**EXERCISE DESCRIPTION**
Your answer should be the lines below from the one holding "FOOD FAVORITES (750, 204)" through the one holding "Quantity: (695, 688)", copied exactly and with nothing else.

**Stored data**
--- START ---

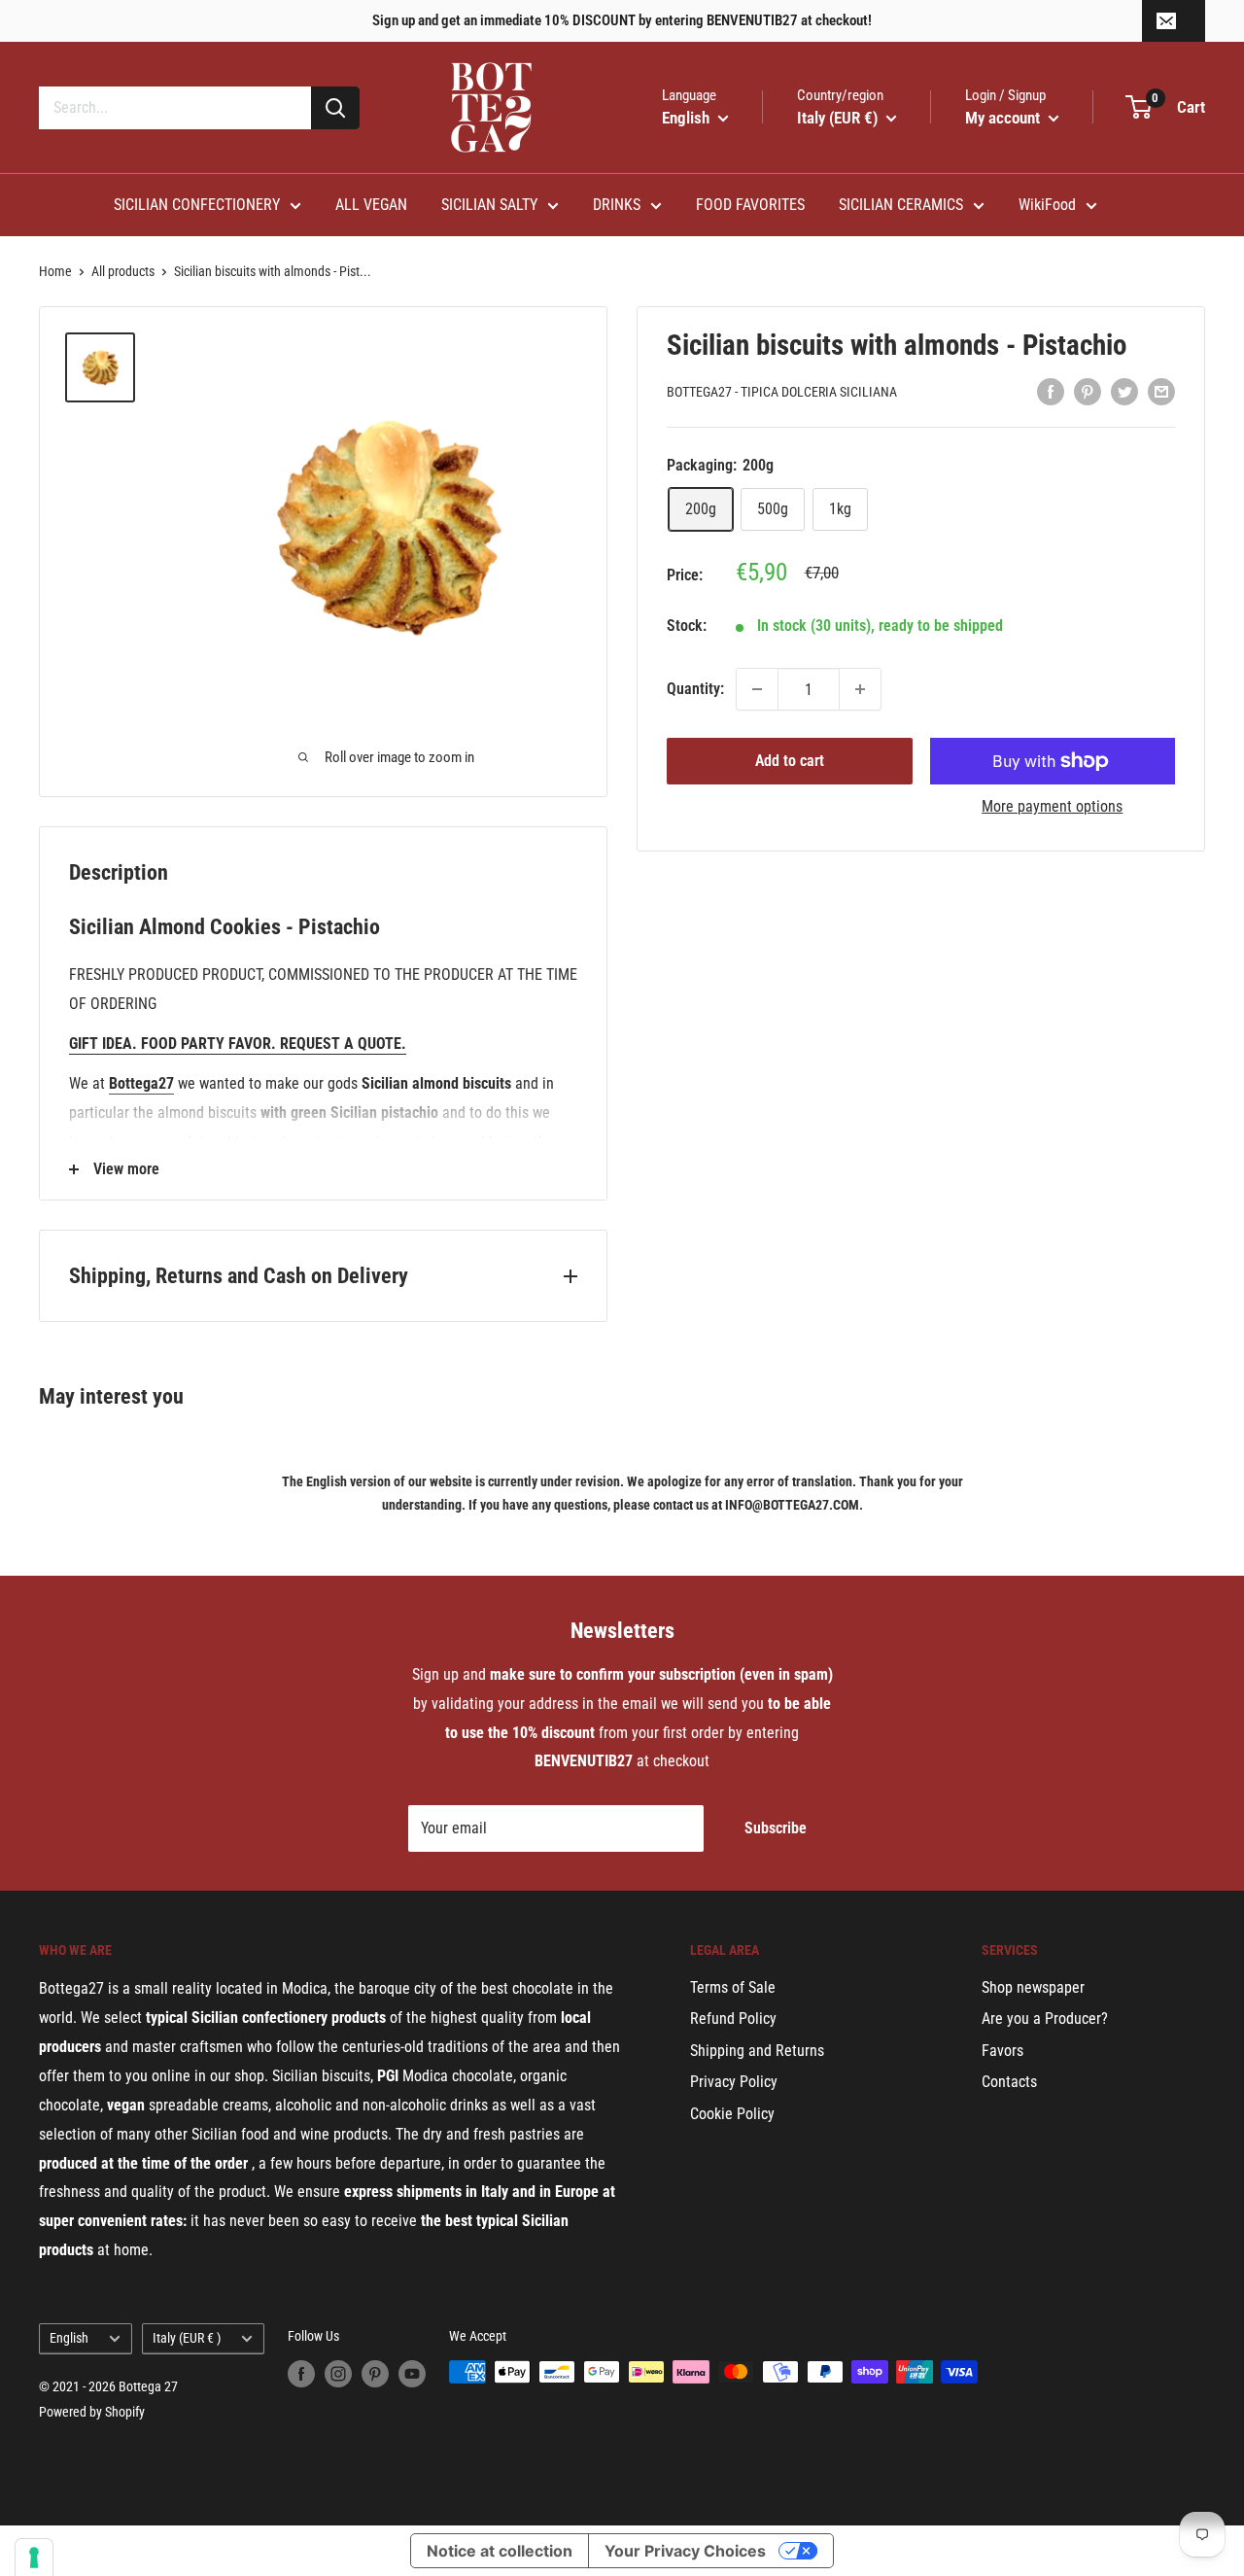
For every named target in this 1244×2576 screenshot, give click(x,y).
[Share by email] (1161, 390)
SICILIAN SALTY (489, 204)
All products (123, 271)
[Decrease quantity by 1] (757, 689)
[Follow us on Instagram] (338, 2373)
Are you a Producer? (1045, 2018)
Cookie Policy (732, 2114)
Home (55, 271)
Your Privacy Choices (685, 2550)
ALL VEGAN (371, 204)
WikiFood (1047, 204)
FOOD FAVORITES (750, 204)
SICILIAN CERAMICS (901, 204)
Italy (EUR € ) (187, 2338)
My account (1004, 117)
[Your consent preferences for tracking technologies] (34, 2557)
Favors (1002, 2050)
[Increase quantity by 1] (860, 689)
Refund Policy (733, 2018)
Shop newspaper (1033, 1987)
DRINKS (616, 204)
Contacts (1009, 2081)
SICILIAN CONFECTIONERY (197, 204)
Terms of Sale (733, 1987)
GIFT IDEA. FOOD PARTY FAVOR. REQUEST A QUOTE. (237, 1043)
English (69, 2338)
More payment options (1052, 806)
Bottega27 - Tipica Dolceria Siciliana (782, 392)
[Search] (335, 108)
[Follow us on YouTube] (412, 2373)
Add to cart (789, 760)
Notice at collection (499, 2550)
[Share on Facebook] (1050, 390)
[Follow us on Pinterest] (375, 2373)
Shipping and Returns (757, 2050)
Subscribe (775, 1828)
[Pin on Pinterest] (1087, 390)
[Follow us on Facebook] (301, 2373)
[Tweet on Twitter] (1124, 390)
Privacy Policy (734, 2081)
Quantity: (695, 688)
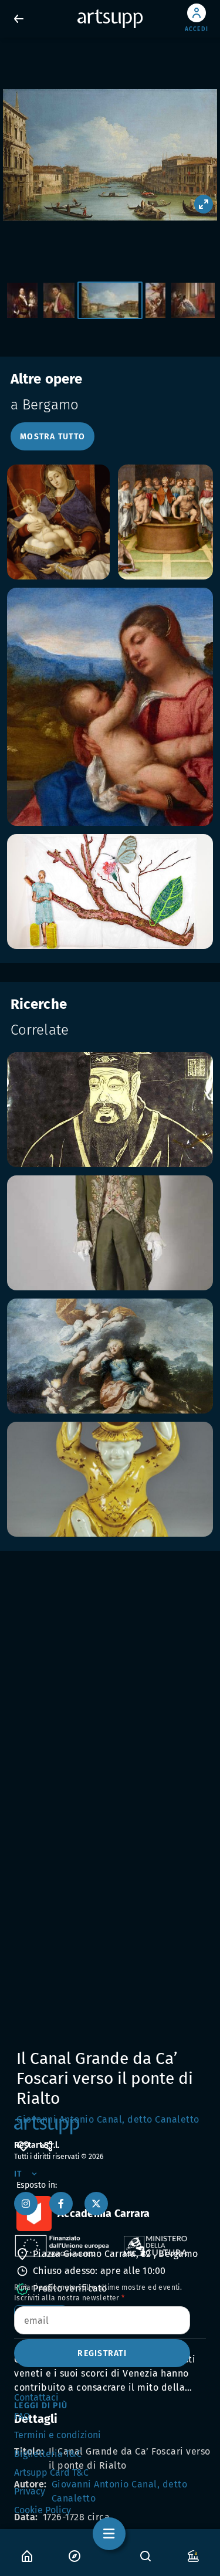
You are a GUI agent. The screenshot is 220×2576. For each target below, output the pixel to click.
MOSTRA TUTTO (52, 437)
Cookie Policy (42, 2510)
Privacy (29, 2491)
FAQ (22, 2416)
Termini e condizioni (57, 2435)
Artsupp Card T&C (51, 2472)
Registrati (102, 2353)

--- END ---

**WRITTEN ANSWER**
FOOD FAVORITES (750, 204)
SICILIAN CERAMICS (901, 204)
Italy (EUR € ) (187, 2338)
My account (1004, 117)
[Your consent preferences for tracking technologies] (34, 2557)
Favors (1002, 2050)
[Increase quantity by 1] (860, 689)
Refund Policy (733, 2018)
Shop newspaper (1033, 1987)
DRINKS (616, 204)
Contacts (1009, 2081)
SICILIAN CONFECTIONERY (197, 204)
Terms of Sale (733, 1987)
GIFT IDEA. FOOD PARTY FAVOR. REQUEST A QUOTE. (237, 1043)
English (69, 2338)
More payment options (1052, 806)
Bottega27 - Tipica Dolceria Siciliana (782, 392)
[Search] (335, 108)
[Follow us on YouTube] (412, 2373)
Add to cart (789, 760)
Notice at collection (499, 2550)
[Share on Facebook] (1050, 390)
[Follow us on Pinterest] (375, 2373)
Shipping and Returns (757, 2050)
Subscribe (775, 1828)
[Pin on Pinterest] (1087, 390)
[Follow us on Facebook] (301, 2373)
[Tweet on Twitter] (1124, 390)
Privacy Policy (734, 2081)
Quantity: (695, 688)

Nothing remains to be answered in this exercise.